#### Page text:
The authors focused on spontaneous calcium events. What about triggered calcium signals (for example by exposing the cultures to ATP)?

 

Minor points:

p.1, l. 20: replace “cells network organization” by “network organization”.

p. 1, l. 38: replace “nerve cells” by “neurons”.

p. 1, l. 41: replace “neural” by “brain”.

p. 2, l. 47: replace “search for” by “sense”.

p. 2, l. 49: add “intercellular” before “networks.

p. 2, l. 53: replace “their” by “neuronal”.

p. 2, l. 54: replace “forms of signaling” by “signaling pathways”.

p. 2, l. 55: replace “changes” by “exchanges”.

p. 2, l. 57: replace “gap junction, which mediates” by “gap-junctions which mediate”. Add a sentence to explain which proteins (connexins) form gap-junctions in astrocytes (Cx43 and Cx30).

p. 2, l. 59: replace “generated” by “triggered”.

p.2, l. 78-84: the sentence is too long (6 lines) and it is not clear. Authors should simplify it, by dividing it into two shorter sentences.

(Recorded data)

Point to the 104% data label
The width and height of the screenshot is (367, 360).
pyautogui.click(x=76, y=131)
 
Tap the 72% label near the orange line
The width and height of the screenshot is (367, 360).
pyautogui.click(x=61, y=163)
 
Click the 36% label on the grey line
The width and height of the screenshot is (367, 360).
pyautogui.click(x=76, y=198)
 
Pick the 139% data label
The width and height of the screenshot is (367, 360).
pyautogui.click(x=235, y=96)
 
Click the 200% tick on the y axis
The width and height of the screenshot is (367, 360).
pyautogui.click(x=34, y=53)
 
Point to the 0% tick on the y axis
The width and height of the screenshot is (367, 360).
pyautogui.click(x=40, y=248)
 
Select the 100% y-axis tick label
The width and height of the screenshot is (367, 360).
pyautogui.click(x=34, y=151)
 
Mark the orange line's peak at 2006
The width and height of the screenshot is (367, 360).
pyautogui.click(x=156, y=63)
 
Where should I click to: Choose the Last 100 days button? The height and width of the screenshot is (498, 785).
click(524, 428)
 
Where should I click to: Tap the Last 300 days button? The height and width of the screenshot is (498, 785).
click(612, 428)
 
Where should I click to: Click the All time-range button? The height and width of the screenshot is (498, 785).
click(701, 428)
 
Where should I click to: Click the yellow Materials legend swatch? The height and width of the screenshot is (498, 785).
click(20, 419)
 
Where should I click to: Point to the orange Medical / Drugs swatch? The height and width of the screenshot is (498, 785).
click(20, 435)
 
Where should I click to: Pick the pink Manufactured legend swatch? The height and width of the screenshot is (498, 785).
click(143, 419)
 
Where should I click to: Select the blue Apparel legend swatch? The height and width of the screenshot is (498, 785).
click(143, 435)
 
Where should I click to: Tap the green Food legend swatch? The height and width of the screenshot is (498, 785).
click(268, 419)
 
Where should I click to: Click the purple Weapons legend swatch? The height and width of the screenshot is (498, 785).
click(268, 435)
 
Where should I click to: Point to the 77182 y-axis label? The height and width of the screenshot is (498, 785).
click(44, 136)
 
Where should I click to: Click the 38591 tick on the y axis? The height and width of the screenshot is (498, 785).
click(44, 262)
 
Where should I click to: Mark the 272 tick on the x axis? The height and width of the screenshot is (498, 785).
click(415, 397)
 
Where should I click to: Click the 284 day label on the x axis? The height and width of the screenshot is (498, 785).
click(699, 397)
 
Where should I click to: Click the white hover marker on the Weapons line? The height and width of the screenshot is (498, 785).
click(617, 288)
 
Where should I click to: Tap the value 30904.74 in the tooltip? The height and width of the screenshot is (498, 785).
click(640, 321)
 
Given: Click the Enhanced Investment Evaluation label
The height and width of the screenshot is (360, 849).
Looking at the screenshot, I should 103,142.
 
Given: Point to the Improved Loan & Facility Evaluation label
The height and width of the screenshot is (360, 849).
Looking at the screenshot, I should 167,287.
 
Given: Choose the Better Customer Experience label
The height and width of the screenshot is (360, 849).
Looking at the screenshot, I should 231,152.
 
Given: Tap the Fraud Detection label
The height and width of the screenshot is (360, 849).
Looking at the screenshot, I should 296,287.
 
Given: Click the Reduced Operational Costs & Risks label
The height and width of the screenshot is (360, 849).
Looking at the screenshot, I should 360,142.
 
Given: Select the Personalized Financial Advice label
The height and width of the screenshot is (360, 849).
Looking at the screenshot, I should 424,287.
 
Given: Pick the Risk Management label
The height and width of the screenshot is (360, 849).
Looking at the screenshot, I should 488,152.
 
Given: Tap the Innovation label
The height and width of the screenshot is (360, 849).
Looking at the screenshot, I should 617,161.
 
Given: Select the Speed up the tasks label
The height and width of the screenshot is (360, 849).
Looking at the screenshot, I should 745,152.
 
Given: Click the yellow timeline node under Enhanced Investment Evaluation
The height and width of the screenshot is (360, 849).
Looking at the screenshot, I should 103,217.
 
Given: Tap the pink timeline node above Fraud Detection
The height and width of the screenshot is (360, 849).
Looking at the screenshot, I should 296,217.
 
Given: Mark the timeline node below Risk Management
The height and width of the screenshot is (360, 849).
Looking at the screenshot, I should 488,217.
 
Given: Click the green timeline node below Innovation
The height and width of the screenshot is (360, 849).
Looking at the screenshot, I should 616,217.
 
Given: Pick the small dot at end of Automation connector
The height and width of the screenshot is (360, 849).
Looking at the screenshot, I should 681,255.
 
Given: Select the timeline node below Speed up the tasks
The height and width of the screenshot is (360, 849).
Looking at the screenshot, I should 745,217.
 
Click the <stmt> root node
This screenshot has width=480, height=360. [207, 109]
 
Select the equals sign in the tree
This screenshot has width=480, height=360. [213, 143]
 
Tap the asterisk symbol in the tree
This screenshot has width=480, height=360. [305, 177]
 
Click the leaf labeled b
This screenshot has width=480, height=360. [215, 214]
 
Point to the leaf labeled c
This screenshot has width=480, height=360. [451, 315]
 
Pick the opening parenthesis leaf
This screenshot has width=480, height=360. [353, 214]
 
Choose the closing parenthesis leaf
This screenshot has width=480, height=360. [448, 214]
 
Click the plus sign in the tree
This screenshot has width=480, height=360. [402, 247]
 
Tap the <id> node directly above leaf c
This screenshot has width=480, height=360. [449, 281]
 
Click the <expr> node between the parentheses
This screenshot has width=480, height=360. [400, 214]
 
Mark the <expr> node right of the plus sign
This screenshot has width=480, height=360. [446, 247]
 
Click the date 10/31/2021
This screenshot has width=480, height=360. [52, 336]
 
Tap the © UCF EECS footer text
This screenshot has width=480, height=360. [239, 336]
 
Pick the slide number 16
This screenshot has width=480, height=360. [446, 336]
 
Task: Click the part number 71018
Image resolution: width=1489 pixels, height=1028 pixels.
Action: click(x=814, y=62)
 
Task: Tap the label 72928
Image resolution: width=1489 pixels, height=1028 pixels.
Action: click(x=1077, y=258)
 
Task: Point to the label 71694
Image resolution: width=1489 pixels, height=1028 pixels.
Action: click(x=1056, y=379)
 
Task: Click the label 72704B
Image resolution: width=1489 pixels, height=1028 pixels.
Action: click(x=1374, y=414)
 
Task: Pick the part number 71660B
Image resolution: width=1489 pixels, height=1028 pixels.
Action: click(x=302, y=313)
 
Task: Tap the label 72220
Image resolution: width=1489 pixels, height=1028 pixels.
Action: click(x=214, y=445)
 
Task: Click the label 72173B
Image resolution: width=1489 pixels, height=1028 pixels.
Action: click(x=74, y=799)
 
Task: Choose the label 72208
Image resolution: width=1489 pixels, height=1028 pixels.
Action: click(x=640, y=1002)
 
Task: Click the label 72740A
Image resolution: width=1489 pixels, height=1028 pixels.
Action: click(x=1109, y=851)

#### Exercises to complete:
1. Translate this sentence from the review comments into Spanish: "The authors focused on spontaneous calcium events."
2. Say whether each statement agrees with the review comments, answering yes or no and quoting the words that decide it.
(a) Page 1, line 38 should use "neurons" in place of "nerve cells."
(b) Cx43 and Cx30 are named as the proteins that form gap-junctions in astrocytes.
(c) The sentence on page 2, lines 78-84 should be split into three shorter sentences.
3. According to the review comments, what is one way to trigger calcium signals?

#### Answers by task:
1. Los autores se centraron en los eventos de calcio espontáneos.

2.
(a) Yes: "p. 1, l. 38: replace “nerve cells” by “neurons”."
(b) Yes: "Add a sentence to explain which proteins (connexins) form gap-junctions in astrocytes (Cx43 and Cx30)."
(c) No: "by dividing it into two shorter sentences."

3. Exposing the cultures to ATP.